5. Chronische Leiden werden häufiger

Bei mehr als einem Drittel der Bevölkerung haben Ärzte im Jahr 2017 ein Rückenleiden oder Beschwerden der Wirbelsäule diagnostiziert, darunter bei 39,5 Prozent der Frauen und 31,3 Prozent der Männer. Knapp ein Drittel der Menschen gingen wegen akuter Atemwegsinfektionen zum Arzt – also meistens mit Husten und Schnupfen oder grippalen Infekten. Ebenso viele bekamen die Diagnose Bluthochdruck.

Mit dem Alter und dem zunehmenden Alter der gesamten Bevölkerung nehmen die chronischen Leiden zu. Ab 40 Jahren nähmen die Herzbeschwerden ebenso zu wie dauerhafte Probleme mit Gelenken, Übergewicht und Diabetes. Immerhin neun Prozent der 40- bis 64-jährigen Männer hat auch Lebererkrankungen bescheinigt bekommen.
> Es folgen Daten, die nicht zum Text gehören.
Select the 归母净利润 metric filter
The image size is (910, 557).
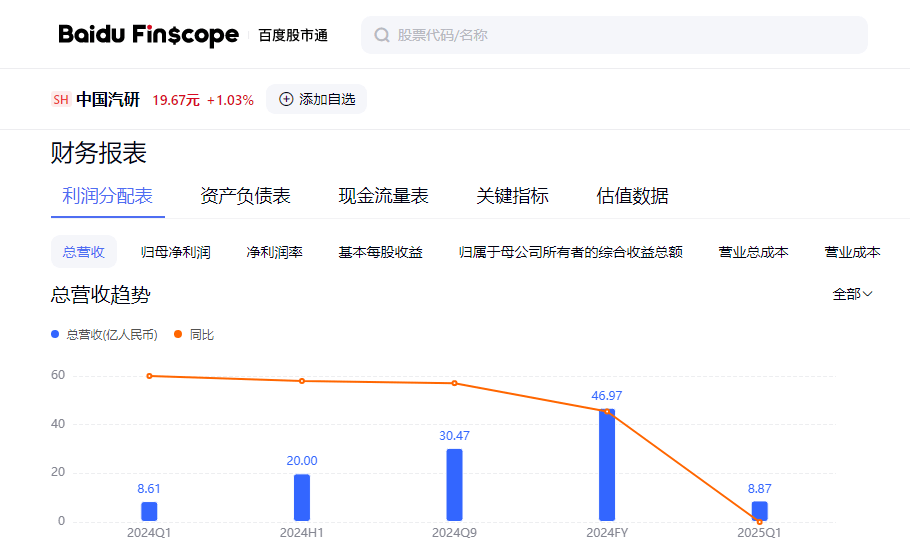(x=176, y=252)
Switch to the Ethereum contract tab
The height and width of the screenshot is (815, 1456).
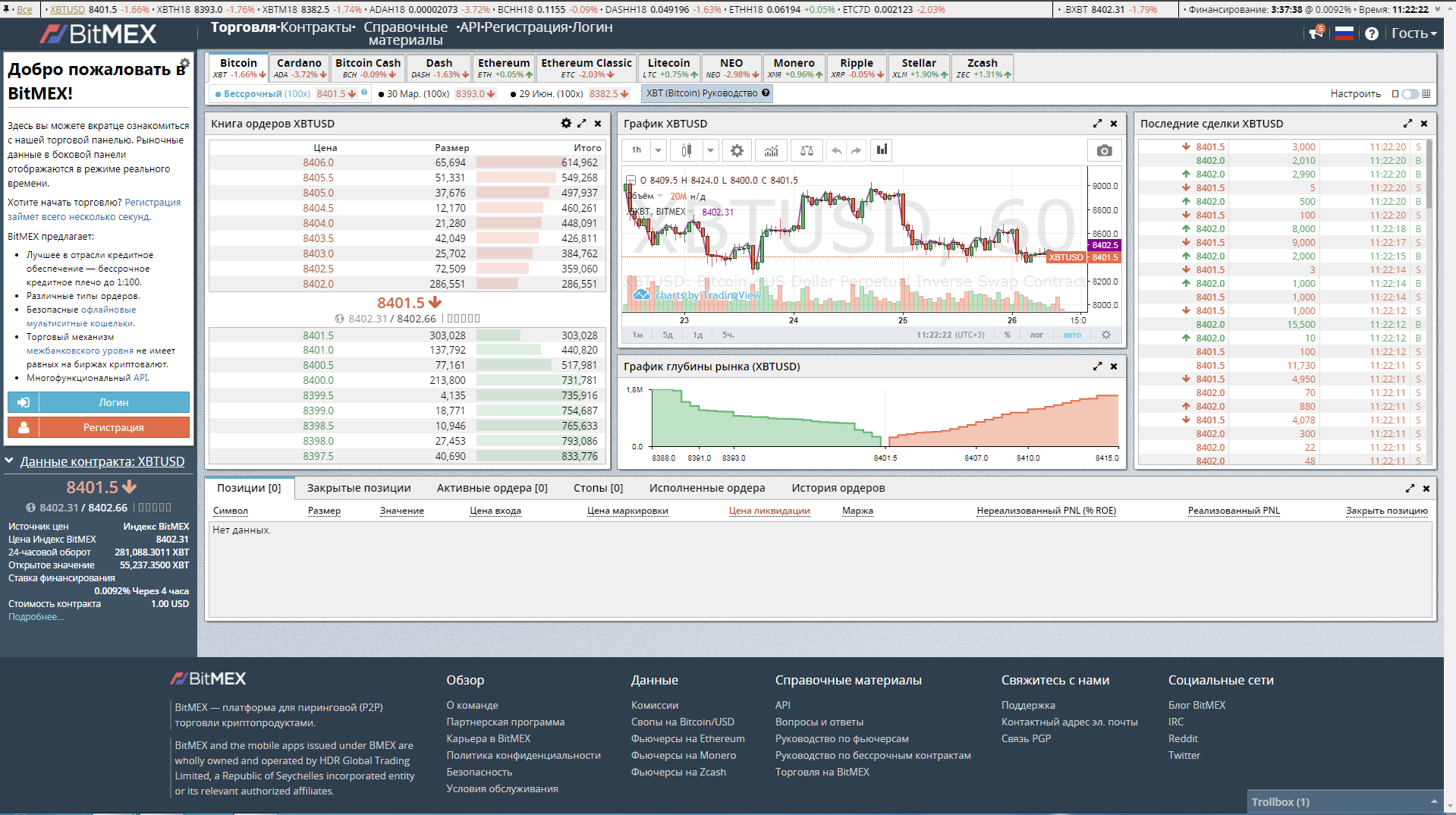[x=504, y=68]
6. Manche Volkskrankheit bleibt lange unentdeckt

Einen Schwerpunkt legte der Arztreport diesmal auf eine Krankheit, unter der geschätzt bis zu elf Millionen Menschen in Deutschland leiden. Das so genannte Reizdarmsyndrom (RDS) treffe viele, bleibe aber lange unentdeckt. 2017 habe es „nur“ rund eine Million solcher Diagnosen gegeben. Viele Betroffene gingen bei Darmbeschwerden aus Scham nicht zum Arzt. Dazu zählen Bauchschmerzen, Krämpfe sowie Durchfall, Verstopfung und Blähungen. Auch seien Mediziner mitunter bei der Suche nach der Diagnose mit falschen Methoden unterwegs – etwa der Magnetresonanztomografie (MRT) oder sogar einer Computertomografie (CT). Sei die Krankheit schließlich erkannt, bekämen knapp 40 Prozent der Betroffenen Magensäureblocker, obwohl deren Nutzen fraglich sei. Wichtiger sei, die Ernährung und das Essverhalten zu kontrollieren und unter Umständen auch Psychotherapie einzusetzen. Auffällig ist nach dem Report, dass zunehmend Jüngere erkranken.